O presidente do Supremo Tribunal Federal (STF), Edson Fachin, deu cinco dias úteis, a partir desta sexta-feira (4), para que a Procuradoria-Geral da República (PGR) se manifeste sobre as acusações do ministro Alexandre de Moraes contra o ministro André Mendonça. Depois disso, Mendonça terá outros cinco dias para se manifestar.

À Gazeta do Povo, fontes do Supremo afirmaram que, apesar do andamento, a análise em plenário só deve ocorrer após as eleições. A pauta estaria prevista para novembro.
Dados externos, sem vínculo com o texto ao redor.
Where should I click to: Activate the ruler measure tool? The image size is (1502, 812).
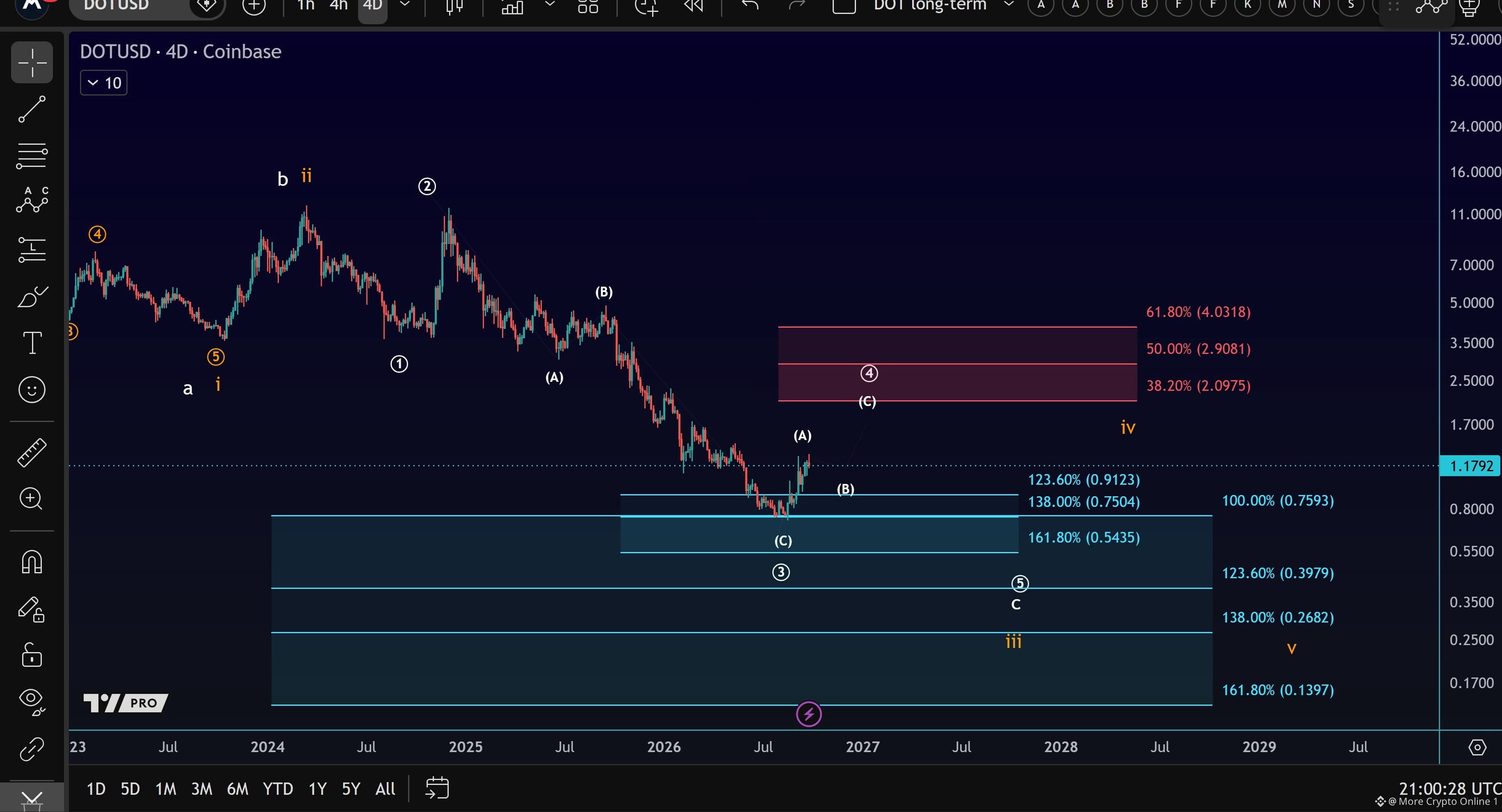[32, 452]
Enquanto isso, o magistrado deve atuar nos bastidores para acalmar os ânimos.

O movimento retira a ofensiva do inquérito das fake news e cria uma petição própria, sob relatoria do presidente. Agora, será aberto um inquérito à parte. No dia seguinte à deflagração da crise, o magistrado anunciou que tanto os “sérios elementos de fato” quanto a “atuação processual” exigiriam “serenidade, responsabilidade e firmeza” e prometeu que anunciaria as medidas cabíveis “no tempo devido e sem precipitação”.
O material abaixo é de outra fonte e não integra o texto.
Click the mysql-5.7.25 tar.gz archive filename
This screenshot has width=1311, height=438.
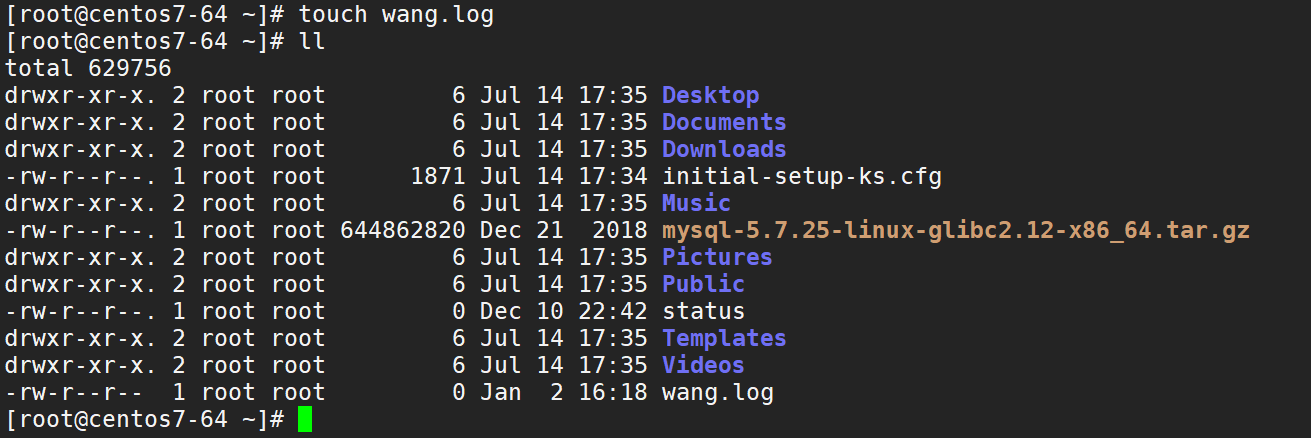tap(955, 231)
Despacho complementa medida após reação de Moraes

Nesta quinta-feira (3), Fachin decidiu sobre a primeira etapa da crise: o relatório que focou nas relações entre Daniel Vorcaro e a família Moraes. O despacho reuniu as suspeitas sob a conduta do ministro e a alegação do procurador-geral da República, Paulo Gonet, de que haveria uma “dupla nulidade”, uma vez que Mendonça estaria ultrapassando seu poder ao focar em colegas, o que só caberia ao plenário. Gonet, Mendonça, Moraes e o diretor-geral da Polícia Federal (PF), Andrei Rodrigues, receberam cinco dias para se manifestarem.